Fannie, Freddie government guarantee should be limited: U.S. housing finance chief

WASHINGTON (Reuters) - The head of the U.S. Federal Housing Finance Agency (FHFA) said on Thursday that Congress should create a “limited” explicit guarantee for government-sponsored enterprises Fannie Mae and Freddie Mac.

FILE PHOTO: A sign in front of the Fannie Mae headquarters is photographed in Washington February 11, 2011. REUTERS/Molly Riley

“The explicit guarantee should be limited, clearly defined, and paid for,” Mark Calabria told an audience in Washington.

Fannie and Freddie have operated under government conservatorship since they were bailed out during the 2008 subprime mortgage crisis. Washington has struggled for years to devise a plan to safely return the companies, which guarantee over half of the nation’s mortgages, to the private sector.

In April, President Donald Trump appointed Calabria to spearhead the release of Fannie and Freddie from federal control. One key question for investors and the markets has been whether the housing giants would continue to enjoy some kind of government backstop when they return to the private realm.

Earlier this week, Treasury Secretary Steven Mnuchin told Bloomberg that he would prefer an explicit government backstop of Fannie and Freddie securities. That would make the debt extremely safe in the eyes of bond investors, even if the two companies were released from government control.

This week Calabria wrote to Congress asking lawmakers for more powers to overhaul the country’s housing system, including the ability to boost competition by creating more GSE charters, FHFA said in its annual report to Congress.

On Thursday, Calabria said that in addition to working with Congress, he will separately use his powers as FHFA director to pursue reforms that will help transition Fannie and Freddie into post-conservatorship, including reviewing their regulation, capital rules, and other programs.

The Department of Treasury has said it expects a complete overhaul of the agencies before they can be recapitalized and released to private ownership.
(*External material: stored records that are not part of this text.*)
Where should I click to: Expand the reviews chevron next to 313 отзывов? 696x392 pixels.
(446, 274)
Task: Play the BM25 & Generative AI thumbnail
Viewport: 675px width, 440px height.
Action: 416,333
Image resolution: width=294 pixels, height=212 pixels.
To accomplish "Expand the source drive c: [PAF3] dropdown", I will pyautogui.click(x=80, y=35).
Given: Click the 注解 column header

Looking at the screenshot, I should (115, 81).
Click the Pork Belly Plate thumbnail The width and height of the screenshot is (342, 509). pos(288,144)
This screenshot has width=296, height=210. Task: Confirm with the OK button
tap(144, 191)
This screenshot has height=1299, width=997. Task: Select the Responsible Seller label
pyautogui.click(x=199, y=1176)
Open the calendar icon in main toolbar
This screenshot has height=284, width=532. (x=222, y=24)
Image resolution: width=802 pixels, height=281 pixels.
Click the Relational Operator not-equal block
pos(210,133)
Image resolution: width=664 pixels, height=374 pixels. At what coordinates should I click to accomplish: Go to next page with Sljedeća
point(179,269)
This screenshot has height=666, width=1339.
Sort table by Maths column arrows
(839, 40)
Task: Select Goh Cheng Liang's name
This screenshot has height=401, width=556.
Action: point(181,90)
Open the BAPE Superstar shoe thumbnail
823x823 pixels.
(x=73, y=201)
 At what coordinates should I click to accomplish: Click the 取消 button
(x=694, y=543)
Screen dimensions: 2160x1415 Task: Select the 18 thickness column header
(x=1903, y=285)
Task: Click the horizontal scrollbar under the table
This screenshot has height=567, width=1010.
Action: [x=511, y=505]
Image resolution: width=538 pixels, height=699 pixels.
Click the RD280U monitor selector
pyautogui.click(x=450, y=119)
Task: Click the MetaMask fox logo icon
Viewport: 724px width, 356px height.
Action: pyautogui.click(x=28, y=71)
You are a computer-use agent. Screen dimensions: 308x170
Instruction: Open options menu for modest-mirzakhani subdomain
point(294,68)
It is expected to release a blueprint for the privatization process in coming weeks.

“We are still very much in the early stages of this process,” Calabria said, adding that he is committed to engaging with Treasury to develop a responsible plan.

“We will move toward a new, reformed structure of our mortgage finance system that protects the American taxpayer, meets the housing needs of American families, and supports financial stability at home and abroad.”